■ PROBLEM REQUIREMENTS ■
In the records that follow, the lines from the one containing "Instruction: Increase indent of the paragraph" to the one containing "Given: Click the Federal Reserve seal icon", inclusive, are to be given again exactly.

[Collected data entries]
- - -
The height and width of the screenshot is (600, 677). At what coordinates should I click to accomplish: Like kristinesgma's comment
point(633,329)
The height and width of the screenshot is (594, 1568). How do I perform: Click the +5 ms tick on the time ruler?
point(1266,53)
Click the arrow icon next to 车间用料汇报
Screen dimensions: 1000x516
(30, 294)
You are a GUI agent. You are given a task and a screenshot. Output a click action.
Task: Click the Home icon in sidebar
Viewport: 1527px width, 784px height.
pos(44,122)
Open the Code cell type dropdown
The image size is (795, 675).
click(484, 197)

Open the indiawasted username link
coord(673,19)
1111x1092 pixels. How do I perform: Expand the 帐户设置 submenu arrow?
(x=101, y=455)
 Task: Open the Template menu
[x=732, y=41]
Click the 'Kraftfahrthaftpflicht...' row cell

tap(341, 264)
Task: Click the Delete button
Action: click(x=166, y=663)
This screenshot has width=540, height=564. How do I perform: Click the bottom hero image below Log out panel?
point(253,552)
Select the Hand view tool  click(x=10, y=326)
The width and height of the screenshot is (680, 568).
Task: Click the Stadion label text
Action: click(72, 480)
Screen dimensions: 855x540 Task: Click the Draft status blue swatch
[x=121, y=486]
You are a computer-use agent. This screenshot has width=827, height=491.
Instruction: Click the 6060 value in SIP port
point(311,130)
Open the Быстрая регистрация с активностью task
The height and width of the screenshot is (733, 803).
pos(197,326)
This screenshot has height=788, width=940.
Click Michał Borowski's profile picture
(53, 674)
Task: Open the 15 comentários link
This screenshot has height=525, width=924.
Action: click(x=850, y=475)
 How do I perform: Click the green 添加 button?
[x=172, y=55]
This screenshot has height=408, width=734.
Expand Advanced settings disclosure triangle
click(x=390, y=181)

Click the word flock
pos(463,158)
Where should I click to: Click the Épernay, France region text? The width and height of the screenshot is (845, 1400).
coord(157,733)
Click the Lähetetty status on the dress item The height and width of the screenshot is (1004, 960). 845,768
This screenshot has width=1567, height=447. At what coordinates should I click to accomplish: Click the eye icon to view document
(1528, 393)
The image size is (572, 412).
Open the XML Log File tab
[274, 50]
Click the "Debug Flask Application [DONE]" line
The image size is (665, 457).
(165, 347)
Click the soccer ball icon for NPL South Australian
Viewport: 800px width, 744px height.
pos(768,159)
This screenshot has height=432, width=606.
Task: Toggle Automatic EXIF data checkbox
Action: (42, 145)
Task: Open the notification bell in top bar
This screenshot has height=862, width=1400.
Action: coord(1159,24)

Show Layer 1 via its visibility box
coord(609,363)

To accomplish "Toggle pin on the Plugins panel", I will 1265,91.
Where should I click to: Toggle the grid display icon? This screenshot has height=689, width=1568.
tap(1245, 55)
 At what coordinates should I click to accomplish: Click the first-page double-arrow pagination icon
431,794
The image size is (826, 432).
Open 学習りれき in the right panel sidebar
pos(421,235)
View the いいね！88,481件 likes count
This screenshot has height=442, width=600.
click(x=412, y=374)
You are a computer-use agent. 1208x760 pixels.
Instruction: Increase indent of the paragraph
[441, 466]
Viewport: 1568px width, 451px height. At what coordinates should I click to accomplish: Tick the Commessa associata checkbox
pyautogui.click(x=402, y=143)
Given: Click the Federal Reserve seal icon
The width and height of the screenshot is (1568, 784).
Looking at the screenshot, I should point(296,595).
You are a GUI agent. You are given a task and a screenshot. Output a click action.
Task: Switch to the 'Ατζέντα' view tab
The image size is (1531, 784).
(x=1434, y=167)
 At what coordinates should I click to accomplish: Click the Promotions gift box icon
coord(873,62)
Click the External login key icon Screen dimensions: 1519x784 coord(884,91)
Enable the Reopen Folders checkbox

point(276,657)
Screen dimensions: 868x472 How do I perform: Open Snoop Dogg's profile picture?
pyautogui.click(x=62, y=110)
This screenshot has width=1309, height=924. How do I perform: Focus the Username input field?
- - -
■ ANSWER AREA ■
Instruction: Increase indent of the paragraph
[441, 466]
Viewport: 1568px width, 451px height. At what coordinates should I click to accomplish: Tick the Commessa associata checkbox
pyautogui.click(x=402, y=143)
Given: Click the Federal Reserve seal icon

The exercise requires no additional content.